TASK DETAILS: Scan the data below for the string "screenshot". Copy every line where it appears.

DATASET CONTENT:
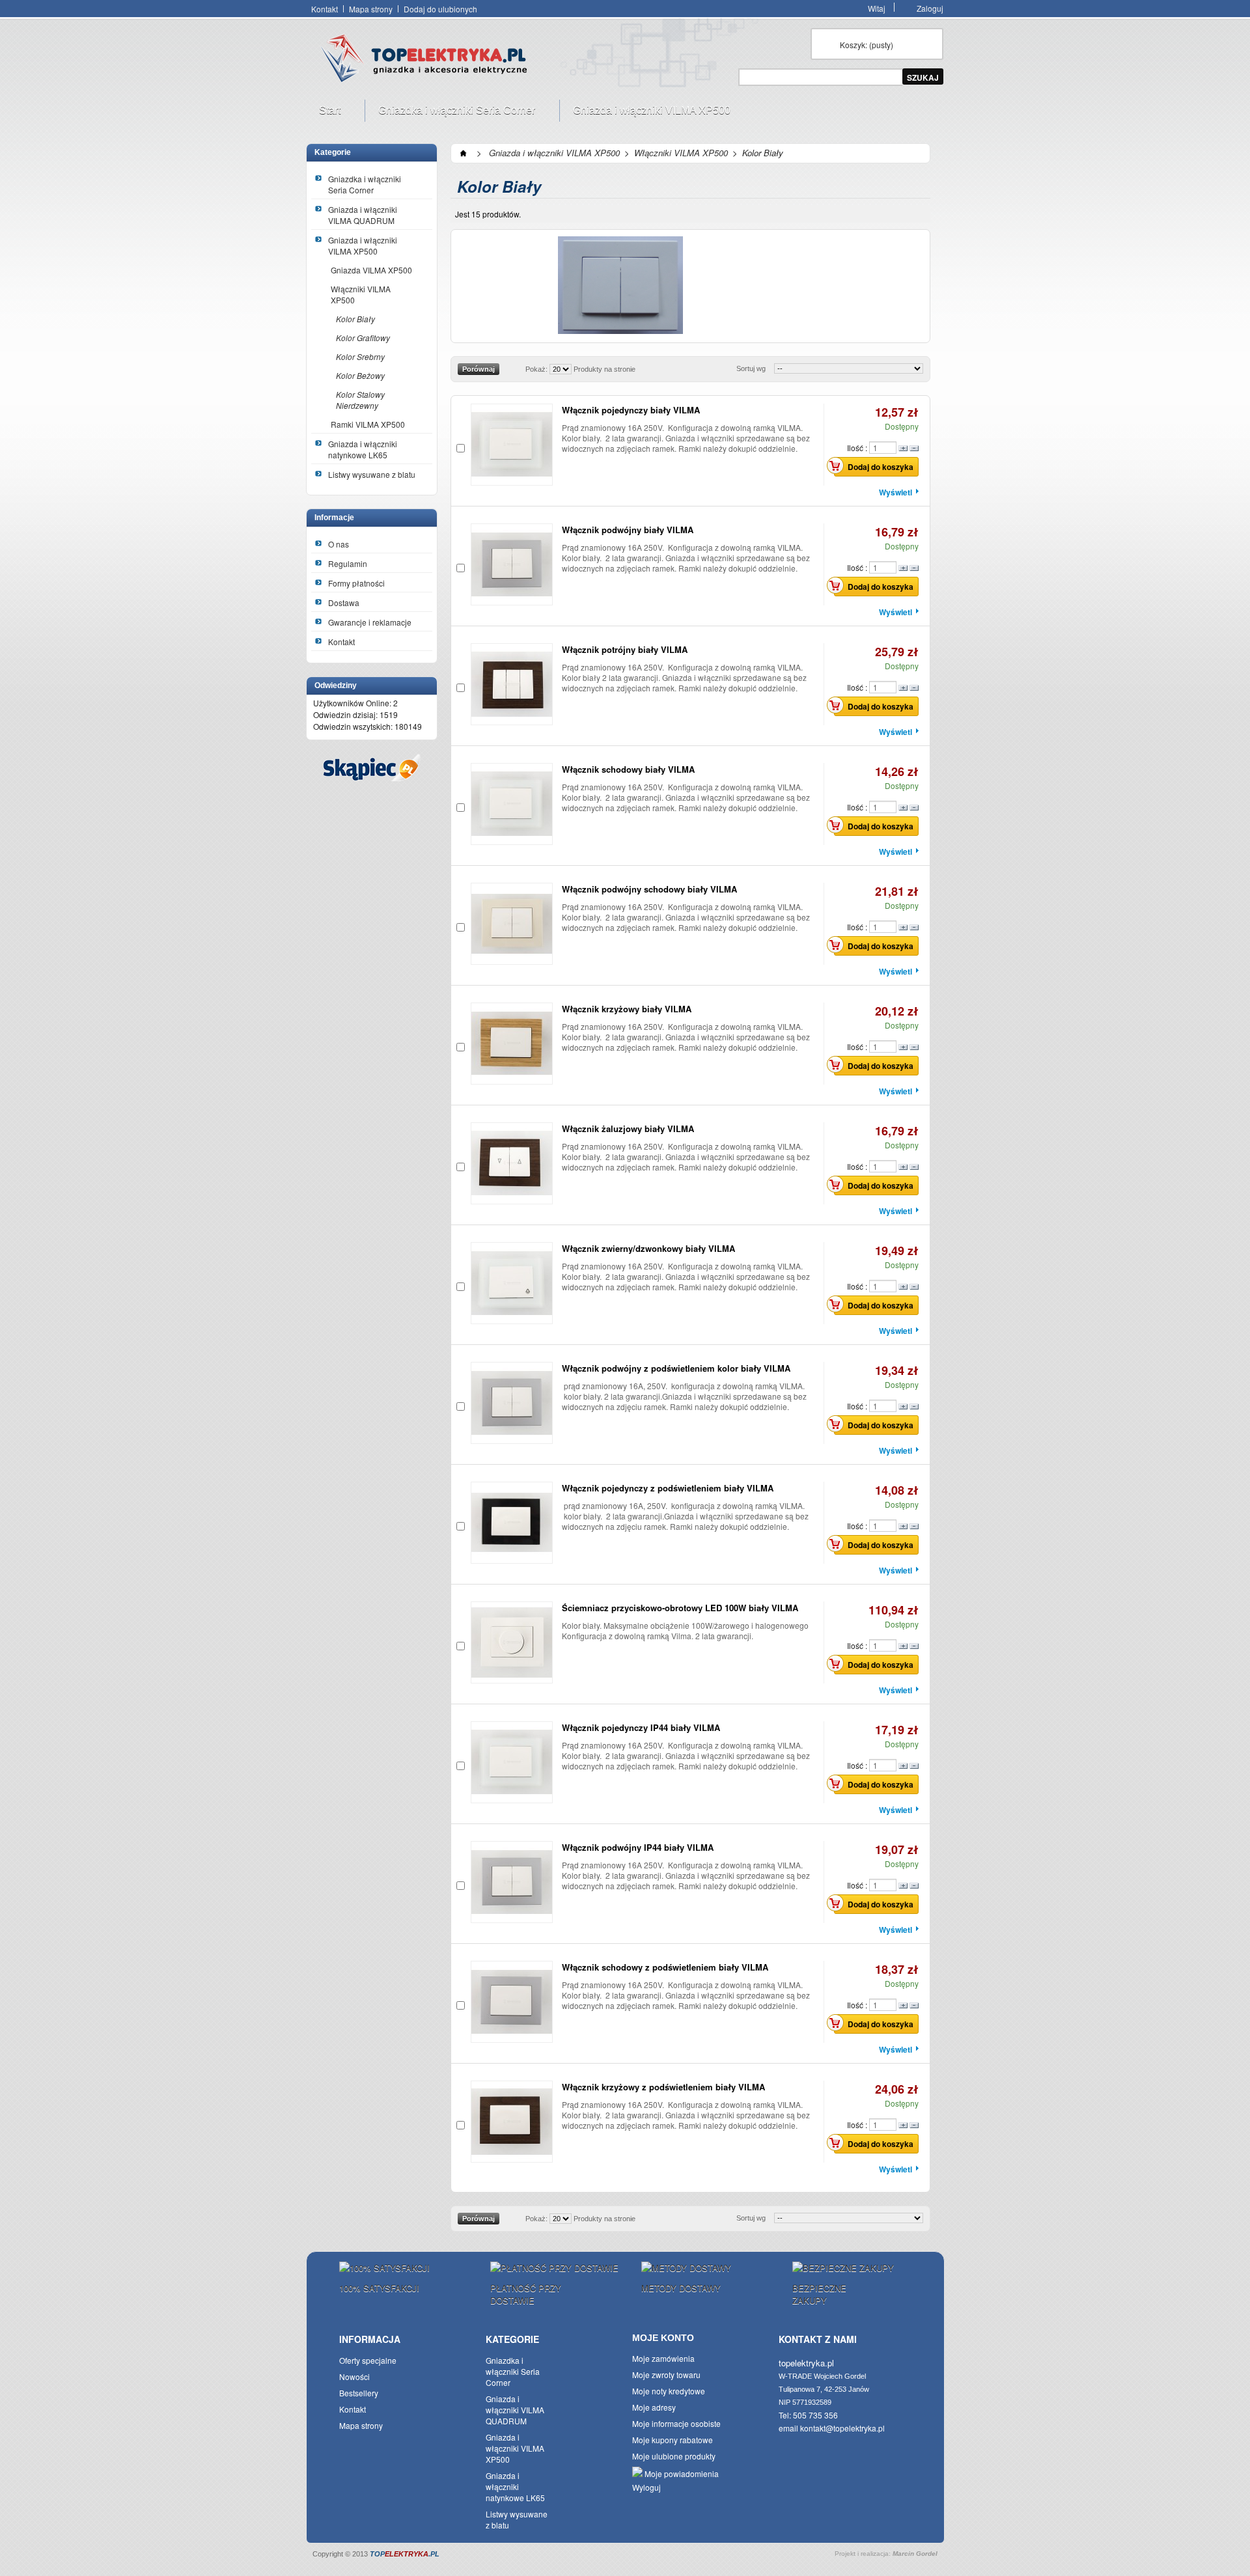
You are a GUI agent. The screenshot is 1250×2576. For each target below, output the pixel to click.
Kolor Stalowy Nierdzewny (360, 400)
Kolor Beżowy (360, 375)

--

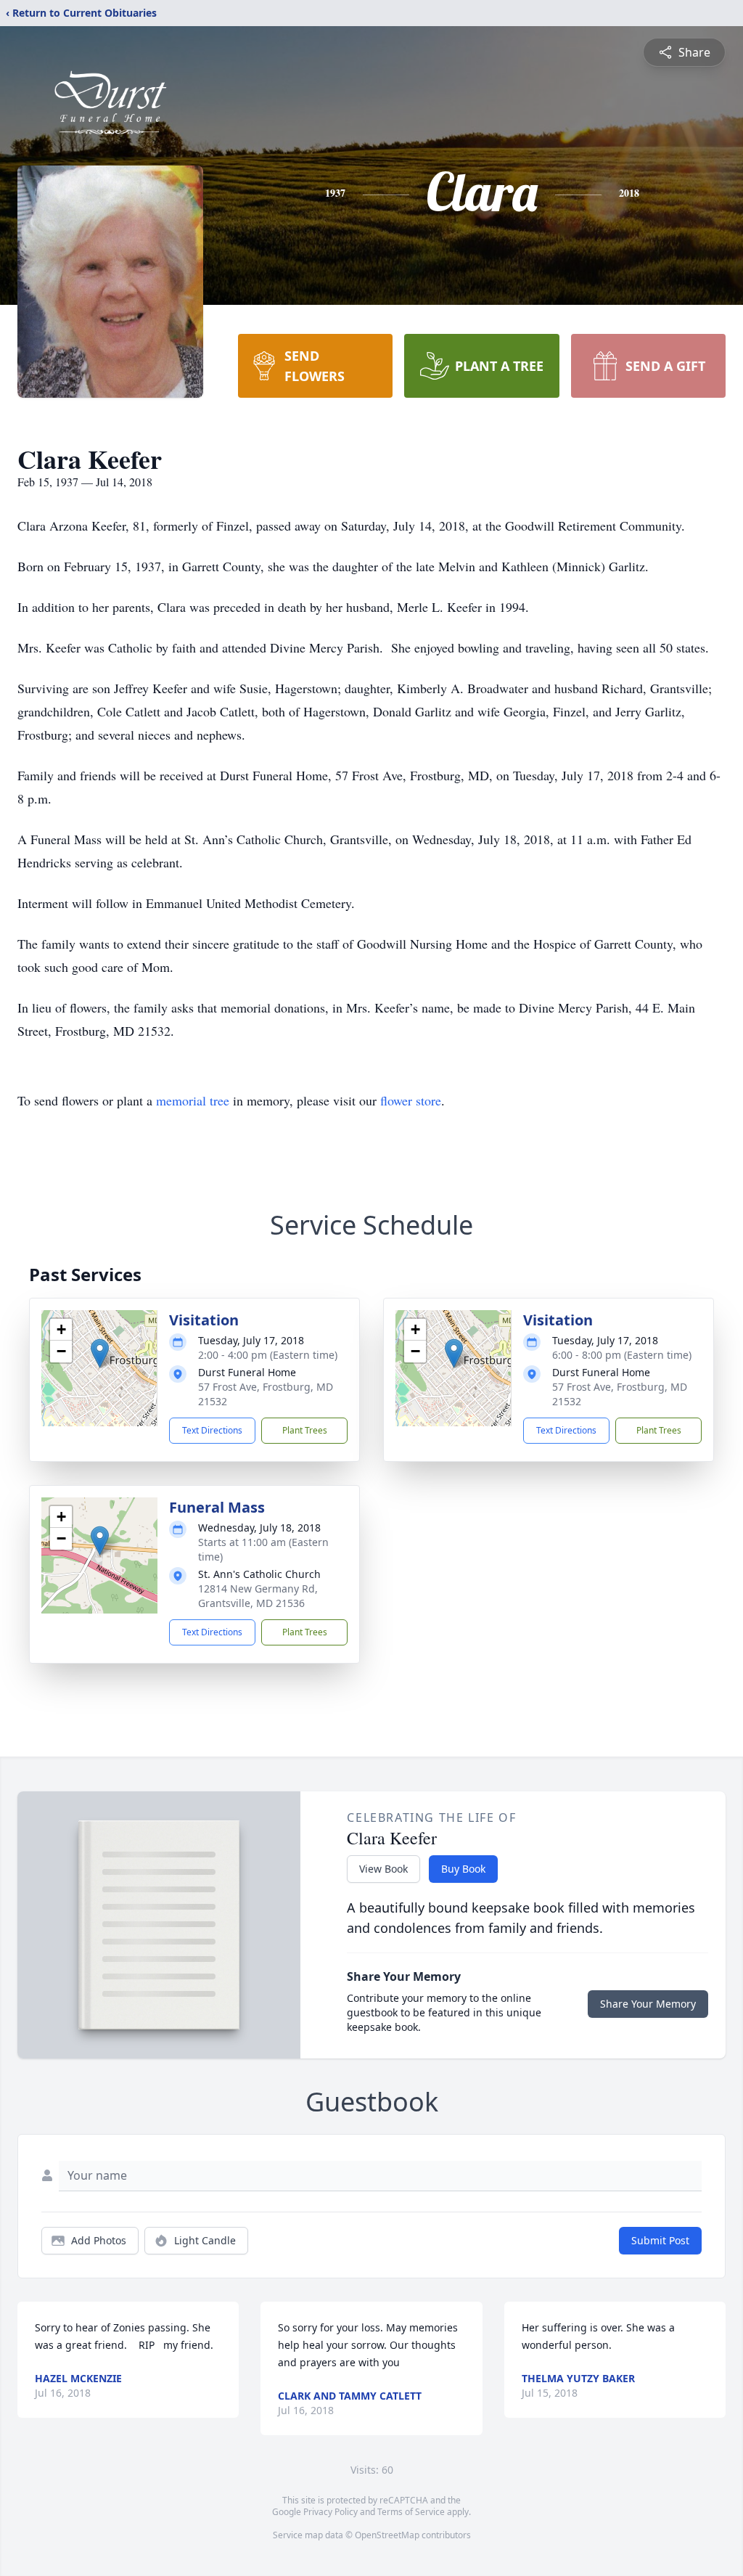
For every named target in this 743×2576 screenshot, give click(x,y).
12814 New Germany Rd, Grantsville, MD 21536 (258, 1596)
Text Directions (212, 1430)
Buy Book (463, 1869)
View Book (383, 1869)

SOLUTION:
You are a GUI agent. The screenshot is 1250×2576. For each target below, output the pixel to click.
For every named target in this 743×2576 screenshot, give click(x,y).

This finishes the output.